O fanatismo é a pior forma de manifestação de uma predileção qualquer. Num exemplo claríssimo e atual, trupes de fanáticos que freqüentam estádios de futebol em todo o mundo estão prontos para voar sobre o pescoço da torcida oposta ao primeiro sinal obsceno recebido, ao primeiro olhar mal encarado que detectar. Tragédias homéricas estão registradas em vários países onde o fanatismo levou torcedores a atingirem seu ápice de violência em questão de segundos, fazendo com que alguns indivíduos um pouco mais desequilibrados se tornassem verdadeiros criminosos hediondos em instantes.
Deuses intocáveis – Na Ufologia Brasileira, felizmente, manifestações absurdas como a do Rancho Santa Fé estão – aparentemente – longe de acontecer. &ldquo
;O brasileiro é menos exagerado”, diriam alguns adeptos da teoria segundo a qual nossos conterrâneos não são muito esforçados no que fazem. Pode ser. Mas nada é tão garantido assim. Há centenas de seitas ufológicas no país e milhares de seguidores de algumas dezenas de gurus. Há anos acompanhamos o desenrolar de algumas dessas agremiações, comparando-as, analisando-as e, eventualmente, publicando algumas matérias a seu respeito. Em todos os casos, sem a menor exceção, uma coisa é notória: simplesmente é impossível manter um diálogo ou debate saudável com qualquer integrante dessas seitas sobre o que ou em quem crêem. Seus gurus são como deuses intocáveis, incontestáveis, irretorquíveis.

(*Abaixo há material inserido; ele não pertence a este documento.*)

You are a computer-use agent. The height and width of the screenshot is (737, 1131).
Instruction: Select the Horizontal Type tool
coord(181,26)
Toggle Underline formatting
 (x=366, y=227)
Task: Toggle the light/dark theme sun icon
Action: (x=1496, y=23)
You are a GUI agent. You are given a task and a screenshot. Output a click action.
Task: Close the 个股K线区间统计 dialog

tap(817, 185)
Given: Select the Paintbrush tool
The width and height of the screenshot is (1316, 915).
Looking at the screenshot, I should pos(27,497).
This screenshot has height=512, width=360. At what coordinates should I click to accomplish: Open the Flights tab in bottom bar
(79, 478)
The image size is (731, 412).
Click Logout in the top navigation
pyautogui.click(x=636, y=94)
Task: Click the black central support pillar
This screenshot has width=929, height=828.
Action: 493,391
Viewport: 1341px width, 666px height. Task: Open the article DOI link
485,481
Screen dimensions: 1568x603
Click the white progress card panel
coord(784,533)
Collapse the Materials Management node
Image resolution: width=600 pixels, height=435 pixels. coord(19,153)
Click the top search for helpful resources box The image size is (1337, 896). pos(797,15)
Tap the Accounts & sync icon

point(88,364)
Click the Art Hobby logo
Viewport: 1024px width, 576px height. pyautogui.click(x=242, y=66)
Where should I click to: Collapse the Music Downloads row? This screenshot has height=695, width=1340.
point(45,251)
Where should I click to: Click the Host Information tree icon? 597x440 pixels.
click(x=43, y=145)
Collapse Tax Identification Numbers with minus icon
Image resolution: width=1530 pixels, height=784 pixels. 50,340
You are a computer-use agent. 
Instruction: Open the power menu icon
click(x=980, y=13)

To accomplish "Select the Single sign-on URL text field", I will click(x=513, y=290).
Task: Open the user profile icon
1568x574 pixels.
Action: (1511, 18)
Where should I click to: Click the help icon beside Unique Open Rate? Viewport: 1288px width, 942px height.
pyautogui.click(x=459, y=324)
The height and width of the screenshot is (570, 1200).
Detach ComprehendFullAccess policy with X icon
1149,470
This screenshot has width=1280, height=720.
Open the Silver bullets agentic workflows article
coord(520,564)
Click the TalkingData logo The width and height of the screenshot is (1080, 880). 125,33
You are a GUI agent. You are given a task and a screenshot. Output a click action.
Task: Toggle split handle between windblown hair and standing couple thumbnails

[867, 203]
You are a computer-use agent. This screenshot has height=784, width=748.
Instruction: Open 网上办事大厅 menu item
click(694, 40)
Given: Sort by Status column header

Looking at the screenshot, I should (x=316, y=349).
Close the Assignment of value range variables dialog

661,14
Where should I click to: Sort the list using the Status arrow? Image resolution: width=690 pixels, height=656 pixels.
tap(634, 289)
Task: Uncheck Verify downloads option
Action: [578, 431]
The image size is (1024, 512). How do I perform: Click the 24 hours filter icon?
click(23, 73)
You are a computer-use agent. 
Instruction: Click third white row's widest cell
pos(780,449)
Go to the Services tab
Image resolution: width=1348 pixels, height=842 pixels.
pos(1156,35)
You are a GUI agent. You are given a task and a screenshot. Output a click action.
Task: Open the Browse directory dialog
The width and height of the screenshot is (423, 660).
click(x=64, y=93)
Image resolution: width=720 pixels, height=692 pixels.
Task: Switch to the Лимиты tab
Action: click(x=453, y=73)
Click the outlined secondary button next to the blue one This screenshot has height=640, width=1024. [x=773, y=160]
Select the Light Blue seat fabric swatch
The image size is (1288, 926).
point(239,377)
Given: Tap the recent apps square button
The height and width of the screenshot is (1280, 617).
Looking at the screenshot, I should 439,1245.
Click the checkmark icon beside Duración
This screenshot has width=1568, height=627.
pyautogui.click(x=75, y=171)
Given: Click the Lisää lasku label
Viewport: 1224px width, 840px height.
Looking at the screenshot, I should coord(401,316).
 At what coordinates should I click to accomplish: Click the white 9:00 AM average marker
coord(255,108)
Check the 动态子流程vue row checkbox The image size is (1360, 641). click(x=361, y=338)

Pode-se pôr em discussão até a natureza de Deus, se Ele existe ou não, mas jamais se conseguirá discutir com um membro dessas seitas se o que seus “mestres” os ensinam é verdadeiro ou não. Estes senhores, para seus discípulos, estão acima de qualquer suspeita, dúvida ou contestação. São deuses na Terra! Numa ocasião, em determinada discussão já pouco amistosa com membros de certo “projeto” que se diz ufológico, dirigido em São Paulo por um estrangeiro radicado no Brasil, surpreendi-me quando constatei que, qualquer que fosse o argumento que empregasse – mesmo o mais banal e corriqueiro –, este não surtiria na mente de meu debatedor sequer uma faísca que, talvez, quem sabe, um dia, mais tarde, o impulsionasse a pensar no assunto…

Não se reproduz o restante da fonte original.